*Task goal*.
Rewrite the entries below with every "Instruction" changed to "Command" and nothing else altered.

*Materials provided*.
****

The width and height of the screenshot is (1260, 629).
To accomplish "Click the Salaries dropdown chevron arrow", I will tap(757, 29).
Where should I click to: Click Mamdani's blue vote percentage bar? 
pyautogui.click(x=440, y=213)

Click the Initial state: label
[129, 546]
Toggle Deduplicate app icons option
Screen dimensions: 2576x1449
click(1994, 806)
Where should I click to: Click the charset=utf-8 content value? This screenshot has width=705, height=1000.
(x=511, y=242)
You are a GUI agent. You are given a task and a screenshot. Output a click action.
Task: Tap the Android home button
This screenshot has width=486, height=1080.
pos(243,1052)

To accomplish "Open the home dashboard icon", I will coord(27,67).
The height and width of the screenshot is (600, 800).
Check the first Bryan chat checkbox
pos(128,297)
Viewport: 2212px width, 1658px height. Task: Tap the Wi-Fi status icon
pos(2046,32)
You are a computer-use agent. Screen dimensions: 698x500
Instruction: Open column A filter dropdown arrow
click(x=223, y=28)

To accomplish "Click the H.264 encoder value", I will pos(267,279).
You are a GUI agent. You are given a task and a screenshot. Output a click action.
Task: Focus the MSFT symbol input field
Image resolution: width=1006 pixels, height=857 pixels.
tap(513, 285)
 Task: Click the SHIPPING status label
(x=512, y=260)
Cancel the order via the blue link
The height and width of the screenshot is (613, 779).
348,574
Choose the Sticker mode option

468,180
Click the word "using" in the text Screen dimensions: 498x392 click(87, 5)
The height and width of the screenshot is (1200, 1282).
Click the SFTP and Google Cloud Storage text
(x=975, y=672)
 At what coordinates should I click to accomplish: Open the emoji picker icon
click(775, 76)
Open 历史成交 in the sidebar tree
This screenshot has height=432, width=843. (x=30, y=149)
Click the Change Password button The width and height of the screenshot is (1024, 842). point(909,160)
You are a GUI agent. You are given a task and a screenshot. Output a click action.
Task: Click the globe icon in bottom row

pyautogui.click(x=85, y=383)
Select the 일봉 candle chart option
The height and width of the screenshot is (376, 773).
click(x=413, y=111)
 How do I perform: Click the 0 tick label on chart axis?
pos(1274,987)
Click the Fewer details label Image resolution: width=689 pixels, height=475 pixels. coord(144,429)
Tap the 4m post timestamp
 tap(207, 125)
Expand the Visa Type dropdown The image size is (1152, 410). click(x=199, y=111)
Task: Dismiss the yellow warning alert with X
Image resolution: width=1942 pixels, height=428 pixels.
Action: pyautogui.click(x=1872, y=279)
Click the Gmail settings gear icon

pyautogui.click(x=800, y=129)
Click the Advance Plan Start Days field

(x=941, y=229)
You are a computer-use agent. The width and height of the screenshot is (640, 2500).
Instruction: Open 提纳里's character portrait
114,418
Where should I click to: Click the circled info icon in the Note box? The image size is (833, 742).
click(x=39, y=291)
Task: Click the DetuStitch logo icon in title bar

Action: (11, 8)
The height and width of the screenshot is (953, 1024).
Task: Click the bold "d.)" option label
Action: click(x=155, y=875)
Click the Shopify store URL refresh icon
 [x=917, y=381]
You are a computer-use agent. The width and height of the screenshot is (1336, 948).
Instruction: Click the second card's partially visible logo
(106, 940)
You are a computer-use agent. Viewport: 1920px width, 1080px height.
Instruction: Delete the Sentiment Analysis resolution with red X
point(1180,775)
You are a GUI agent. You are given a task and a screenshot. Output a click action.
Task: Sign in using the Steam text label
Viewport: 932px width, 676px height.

****

*Result for this exercise*.
The width and height of the screenshot is (1260, 629).
To accomplish "Click the Salaries dropdown chevron arrow", I will tap(757, 29).
Where should I click to: Click Mamdani's blue vote percentage bar? 
pyautogui.click(x=440, y=213)

Click the Initial state: label
[129, 546]
Toggle Deduplicate app icons option
Screen dimensions: 2576x1449
click(1994, 806)
Where should I click to: Click the charset=utf-8 content value? This screenshot has width=705, height=1000.
(x=511, y=242)
You are a GUI agent. You are given a task and a screenshot. Output a click action.
Task: Tap the Android home button
This screenshot has width=486, height=1080.
pos(243,1052)

To accomplish "Open the home dashboard icon", I will coord(27,67).
The height and width of the screenshot is (600, 800).
Check the first Bryan chat checkbox
pos(128,297)
Viewport: 2212px width, 1658px height. Task: Tap the Wi-Fi status icon
pos(2046,32)
You are a computer-use agent. Screen dimensions: 698x500
Command: Open column A filter dropdown arrow
click(x=223, y=28)

To accomplish "Click the H.264 encoder value", I will pos(267,279).
You are a GUI agent. You are given a task and a screenshot. Output a click action.
Task: Focus the MSFT symbol input field
Image resolution: width=1006 pixels, height=857 pixels.
tap(513, 285)
 Task: Click the SHIPPING status label
(x=512, y=260)
Cancel the order via the blue link
The height and width of the screenshot is (613, 779).
348,574
Choose the Sticker mode option

468,180
Click the word "using" in the text Screen dimensions: 498x392 click(87, 5)
The height and width of the screenshot is (1200, 1282).
Click the SFTP and Google Cloud Storage text
(x=975, y=672)
 At what coordinates should I click to accomplish: Open the emoji picker icon
click(775, 76)
Open 历史成交 in the sidebar tree
This screenshot has height=432, width=843. (x=30, y=149)
Click the Change Password button The width and height of the screenshot is (1024, 842). point(909,160)
You are a GUI agent. You are given a task and a screenshot. Output a click action.
Task: Click the globe icon in bottom row

pyautogui.click(x=85, y=383)
Select the 일봉 candle chart option
The height and width of the screenshot is (376, 773).
click(x=413, y=111)
 How do I perform: Click the 0 tick label on chart axis?
pos(1274,987)
Click the Fewer details label Image resolution: width=689 pixels, height=475 pixels. coord(144,429)
Tap the 4m post timestamp
 tap(207, 125)
Expand the Visa Type dropdown The image size is (1152, 410). click(x=199, y=111)
Task: Dismiss the yellow warning alert with X
Image resolution: width=1942 pixels, height=428 pixels.
Action: pyautogui.click(x=1872, y=279)
Click the Gmail settings gear icon

pyautogui.click(x=800, y=129)
Click the Advance Plan Start Days field

(x=941, y=229)
You are a computer-use agent. The width and height of the screenshot is (640, 2500).
Command: Open 提纳里's character portrait
114,418
Where should I click to: Click the circled info icon in the Note box? The image size is (833, 742).
click(x=39, y=291)
Task: Click the DetuStitch logo icon in title bar

Action: (11, 8)
The height and width of the screenshot is (953, 1024).
Task: Click the bold "d.)" option label
Action: click(x=155, y=875)
Click the Shopify store URL refresh icon
 [x=917, y=381]
You are a computer-use agent. The width and height of the screenshot is (1336, 948).
Command: Click the second card's partially visible logo
(106, 940)
You are a computer-use agent. Viewport: 1920px width, 1080px height.
Command: Delete the Sentiment Analysis resolution with red X
point(1180,775)
You are a GUI agent. You are given a task and a screenshot. Output a click action.
Task: Sign in using the Steam text label
Viewport: 932px width, 676px height.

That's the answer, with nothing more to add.